RECORDS SUPPLIED:
== Segment start ==
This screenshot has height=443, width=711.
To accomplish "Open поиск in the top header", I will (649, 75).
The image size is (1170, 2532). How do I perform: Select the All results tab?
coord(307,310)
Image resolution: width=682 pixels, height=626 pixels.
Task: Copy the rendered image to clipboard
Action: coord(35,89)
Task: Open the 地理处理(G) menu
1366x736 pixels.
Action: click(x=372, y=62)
== Segment end ==
== Segment start ==
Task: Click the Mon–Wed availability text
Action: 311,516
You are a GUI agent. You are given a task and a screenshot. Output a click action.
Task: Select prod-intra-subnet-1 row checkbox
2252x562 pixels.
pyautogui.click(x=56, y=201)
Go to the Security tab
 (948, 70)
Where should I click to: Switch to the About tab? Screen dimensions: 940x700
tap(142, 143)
== Segment end ==
WHAT THE TASK REQUIRES:
In the entries above, find each line with the word "Open" and return it.

YOUR SOLUTION:
To accomplish "Open поиск in the top header", I will (649, 75).
Task: Open the 地理处理(G) menu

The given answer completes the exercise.